The strike zone is a beautiful, constantly shifting puzzle; the pitcher has to decide, based on a host of variables, where he should aim his pitch. In part one, “It’s Not a Square,” we argued that the strike zone is better represented as a superellipse, rather than a rectangle. Today, we pushed the envelope one step farther, suggesting that we shouldn’t be chopping up the strike zone into squares. We should be slicing the zone into a series of concentric circles, with perhaps a pizza slice layer on top of these circles. Hopefully, once you see the strike zone this way, you won’t be able to see it as a grid of squares and rectangles anymore.

References and Resources


Eli Ben-Porat is a Senior Manager of Reporting & Analytics for Rogers Communications. The views and opinions expressed herein are his own. He builds data visualizations in Tableau, and builds baseball data in Rust. Follow him on Twitter @EliBenPorat, however you may be subjected to (polite) Canadian politics.
10 Comments
Oldest
Newest Most Voted
Inline Feedbacks
View all comments
Jonathan Judge
5 years ago

Eli – this was fun. Good job.

williamnyy
5 years ago

The concept is interesting, but the strike zone is defined by straight lines, so an ellipse with concentric circles doesn’t seem like an apt depiction. It also seems as if hitters react differently to the vertical and horizontal location of a pitch. It would be interesting to see how the different vertical and horizontal distances compare to each other when keeping the other constant. The relationship between those two could either validate or nullify the notion of the strike zone as an ellipse.

Jetsy Extrano
5 years ago
Reply to  williamnyy

If you like superellipses, why not draw concentric superellipses?

Really though I don’t get the point of setting up any large chunks of the zone. What’s the point of quantizing to one side or the other of an artificial line? Whatever your metric of interest, why not have a continuous-valued map of it across the space?

Dougmember
5 years ago
Reply to  williamnyy

Although the strike zone may be defined by straight lines, the PRACTICAL strike zone – the strike zone as called – is somewhere in between a true elliptical one and the rectangular one. I’d say roughly half way in between, but that’s really little more than a wild ass-guess.

Jetsy Extrano
5 years ago

“I don’t have a great explanation for why the outer half gets called more than the inner half”

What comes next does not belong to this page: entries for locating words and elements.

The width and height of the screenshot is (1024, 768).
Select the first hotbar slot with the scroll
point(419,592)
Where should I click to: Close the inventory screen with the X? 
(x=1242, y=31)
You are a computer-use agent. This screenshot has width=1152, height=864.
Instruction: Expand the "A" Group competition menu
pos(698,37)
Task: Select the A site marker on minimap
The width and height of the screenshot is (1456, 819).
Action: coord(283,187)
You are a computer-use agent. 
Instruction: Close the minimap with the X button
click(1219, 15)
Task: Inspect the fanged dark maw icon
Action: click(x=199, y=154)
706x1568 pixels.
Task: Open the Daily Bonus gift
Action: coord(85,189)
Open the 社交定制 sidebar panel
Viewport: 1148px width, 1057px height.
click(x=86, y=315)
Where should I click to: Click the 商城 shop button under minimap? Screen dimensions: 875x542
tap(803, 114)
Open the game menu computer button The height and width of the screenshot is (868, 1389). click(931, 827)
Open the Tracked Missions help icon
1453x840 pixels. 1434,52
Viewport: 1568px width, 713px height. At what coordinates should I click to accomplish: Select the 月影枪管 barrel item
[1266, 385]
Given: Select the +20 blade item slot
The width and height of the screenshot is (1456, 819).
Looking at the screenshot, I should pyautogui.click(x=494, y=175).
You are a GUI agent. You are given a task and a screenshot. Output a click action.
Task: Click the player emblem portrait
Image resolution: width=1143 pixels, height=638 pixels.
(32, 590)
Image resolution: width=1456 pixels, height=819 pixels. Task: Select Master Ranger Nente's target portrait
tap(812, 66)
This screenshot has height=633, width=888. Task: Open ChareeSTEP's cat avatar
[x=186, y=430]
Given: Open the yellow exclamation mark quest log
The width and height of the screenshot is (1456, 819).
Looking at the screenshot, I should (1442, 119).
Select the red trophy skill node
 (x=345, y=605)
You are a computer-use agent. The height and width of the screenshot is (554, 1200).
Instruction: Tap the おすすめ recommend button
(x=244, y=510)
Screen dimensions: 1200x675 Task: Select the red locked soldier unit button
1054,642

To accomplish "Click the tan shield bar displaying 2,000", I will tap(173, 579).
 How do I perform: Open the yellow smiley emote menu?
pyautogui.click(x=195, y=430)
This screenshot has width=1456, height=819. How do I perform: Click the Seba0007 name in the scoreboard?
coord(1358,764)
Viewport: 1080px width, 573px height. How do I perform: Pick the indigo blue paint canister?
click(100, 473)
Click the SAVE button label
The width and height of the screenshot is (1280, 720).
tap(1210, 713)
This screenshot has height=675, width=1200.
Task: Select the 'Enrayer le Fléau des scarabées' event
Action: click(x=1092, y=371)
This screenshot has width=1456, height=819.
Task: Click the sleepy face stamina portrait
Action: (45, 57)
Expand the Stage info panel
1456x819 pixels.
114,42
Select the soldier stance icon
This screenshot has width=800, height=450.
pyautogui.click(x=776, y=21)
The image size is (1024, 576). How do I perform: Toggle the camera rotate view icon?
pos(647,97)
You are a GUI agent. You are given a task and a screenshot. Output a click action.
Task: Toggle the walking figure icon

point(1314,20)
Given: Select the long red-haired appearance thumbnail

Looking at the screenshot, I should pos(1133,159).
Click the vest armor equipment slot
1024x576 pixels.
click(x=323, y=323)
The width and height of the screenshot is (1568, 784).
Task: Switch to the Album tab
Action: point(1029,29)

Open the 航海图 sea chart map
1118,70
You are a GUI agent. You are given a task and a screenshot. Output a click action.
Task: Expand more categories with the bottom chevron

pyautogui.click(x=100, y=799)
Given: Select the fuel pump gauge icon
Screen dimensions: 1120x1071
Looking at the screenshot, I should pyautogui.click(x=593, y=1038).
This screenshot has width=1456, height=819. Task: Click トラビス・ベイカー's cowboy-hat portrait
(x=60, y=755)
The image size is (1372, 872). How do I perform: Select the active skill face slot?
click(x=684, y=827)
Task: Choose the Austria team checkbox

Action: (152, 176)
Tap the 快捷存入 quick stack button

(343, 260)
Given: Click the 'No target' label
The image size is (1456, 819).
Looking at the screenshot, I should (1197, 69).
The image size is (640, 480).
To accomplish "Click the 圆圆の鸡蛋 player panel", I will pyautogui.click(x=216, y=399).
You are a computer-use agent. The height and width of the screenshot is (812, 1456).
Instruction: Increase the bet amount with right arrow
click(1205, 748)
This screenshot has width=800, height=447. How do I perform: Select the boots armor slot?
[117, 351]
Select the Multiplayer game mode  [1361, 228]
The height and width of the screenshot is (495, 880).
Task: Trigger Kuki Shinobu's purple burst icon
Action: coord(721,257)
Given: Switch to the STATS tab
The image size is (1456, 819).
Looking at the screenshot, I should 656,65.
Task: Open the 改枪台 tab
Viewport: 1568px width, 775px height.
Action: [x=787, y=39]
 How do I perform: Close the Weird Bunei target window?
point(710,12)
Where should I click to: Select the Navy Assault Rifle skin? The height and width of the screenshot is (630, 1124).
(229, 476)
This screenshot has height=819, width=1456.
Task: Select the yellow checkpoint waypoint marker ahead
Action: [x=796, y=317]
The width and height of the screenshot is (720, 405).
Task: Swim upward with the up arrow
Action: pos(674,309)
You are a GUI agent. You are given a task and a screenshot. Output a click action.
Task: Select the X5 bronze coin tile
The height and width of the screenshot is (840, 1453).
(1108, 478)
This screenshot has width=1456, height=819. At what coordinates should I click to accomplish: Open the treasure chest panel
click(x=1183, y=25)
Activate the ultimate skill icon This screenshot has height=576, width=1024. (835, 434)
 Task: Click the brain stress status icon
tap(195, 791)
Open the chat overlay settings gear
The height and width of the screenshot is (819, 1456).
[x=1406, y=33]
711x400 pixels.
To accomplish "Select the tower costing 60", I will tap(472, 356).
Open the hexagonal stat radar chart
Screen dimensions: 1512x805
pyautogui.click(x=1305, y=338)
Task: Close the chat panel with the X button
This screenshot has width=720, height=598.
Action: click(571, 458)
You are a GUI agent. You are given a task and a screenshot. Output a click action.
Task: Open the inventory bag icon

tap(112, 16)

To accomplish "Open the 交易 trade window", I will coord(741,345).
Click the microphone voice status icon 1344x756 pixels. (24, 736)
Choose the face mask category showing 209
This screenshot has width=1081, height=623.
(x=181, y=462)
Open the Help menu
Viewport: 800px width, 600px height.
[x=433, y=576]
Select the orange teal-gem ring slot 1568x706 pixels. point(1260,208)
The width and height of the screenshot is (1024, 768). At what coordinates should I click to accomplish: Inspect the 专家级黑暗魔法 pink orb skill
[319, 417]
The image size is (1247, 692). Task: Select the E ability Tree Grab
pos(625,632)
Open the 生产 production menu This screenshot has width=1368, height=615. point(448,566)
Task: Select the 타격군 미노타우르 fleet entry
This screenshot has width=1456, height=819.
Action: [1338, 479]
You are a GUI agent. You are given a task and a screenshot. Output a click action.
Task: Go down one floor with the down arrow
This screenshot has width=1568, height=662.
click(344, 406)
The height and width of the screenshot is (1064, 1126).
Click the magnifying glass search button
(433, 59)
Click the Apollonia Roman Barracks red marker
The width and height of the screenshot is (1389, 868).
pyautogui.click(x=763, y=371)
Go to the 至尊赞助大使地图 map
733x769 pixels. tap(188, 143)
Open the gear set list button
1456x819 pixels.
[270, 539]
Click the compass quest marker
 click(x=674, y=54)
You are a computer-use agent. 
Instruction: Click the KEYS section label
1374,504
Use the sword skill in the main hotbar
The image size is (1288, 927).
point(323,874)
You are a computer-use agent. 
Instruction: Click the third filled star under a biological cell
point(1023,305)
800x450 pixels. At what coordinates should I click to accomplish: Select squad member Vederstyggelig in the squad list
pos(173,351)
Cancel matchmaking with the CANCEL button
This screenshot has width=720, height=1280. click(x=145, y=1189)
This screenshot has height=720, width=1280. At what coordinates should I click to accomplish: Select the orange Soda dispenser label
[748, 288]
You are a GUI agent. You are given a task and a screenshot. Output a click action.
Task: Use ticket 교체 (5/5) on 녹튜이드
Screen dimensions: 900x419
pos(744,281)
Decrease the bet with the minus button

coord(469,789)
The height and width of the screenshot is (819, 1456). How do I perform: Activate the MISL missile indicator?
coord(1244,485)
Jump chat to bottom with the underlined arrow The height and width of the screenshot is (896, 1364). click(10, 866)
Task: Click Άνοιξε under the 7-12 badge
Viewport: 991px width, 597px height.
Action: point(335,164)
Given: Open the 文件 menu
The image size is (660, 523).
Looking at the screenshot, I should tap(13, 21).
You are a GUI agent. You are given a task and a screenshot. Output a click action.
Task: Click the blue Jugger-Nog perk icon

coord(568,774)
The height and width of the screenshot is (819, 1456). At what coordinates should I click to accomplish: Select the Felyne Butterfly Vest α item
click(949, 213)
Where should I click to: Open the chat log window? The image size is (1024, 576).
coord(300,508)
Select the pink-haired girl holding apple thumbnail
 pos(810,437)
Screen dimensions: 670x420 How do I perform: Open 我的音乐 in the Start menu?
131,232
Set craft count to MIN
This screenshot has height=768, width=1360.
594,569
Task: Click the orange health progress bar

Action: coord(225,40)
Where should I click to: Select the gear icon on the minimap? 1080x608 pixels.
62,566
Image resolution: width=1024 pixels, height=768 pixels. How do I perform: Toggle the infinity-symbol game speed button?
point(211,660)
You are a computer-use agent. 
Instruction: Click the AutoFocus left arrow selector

Gets taken by batters more often than the inner half, I think you may be seeing.

The graph reaches no higher than 60%, which is too low to be strikes / called pitch, so I’m guessing you plotted strikes / thrown pitch.

Trev
5 years ago

I understand you ignored foul balls for this analysis, but I would be interested in seeing the horizontal/vertical location graphs for those as well. The outcome of a swing being a swing & miss (bad for hitter), foul ball (slightly net negative), or ball in play (net positive) – are there areas where pitches generate similar wOBAContact but different Foul%?

Luke
5 years ago

A really interesting take, thanks Eli!

calebwmember
5 years ago

Thanks for this interesting read! There is definitely more work to be done in the final section about dividing up the model…thinking about where the dividing lines are. I feel like there’s a case to be made that the lines in the Control circle should be rotated 45 degrees, so you have control up, control down, control in, control out. This way you don’t end up with the weird situations where a pitch at the top of the Control circle is categorized identically to one at the inner edge of the Control circle, even though pitching someone up is a totally different behavior than pitching someone in. Then either keep Command divided as is, or divide it into 8 zones (four corners, up, down, in, out) to reflect the fact that points within each subdivision of the command zone can be much farther from one another.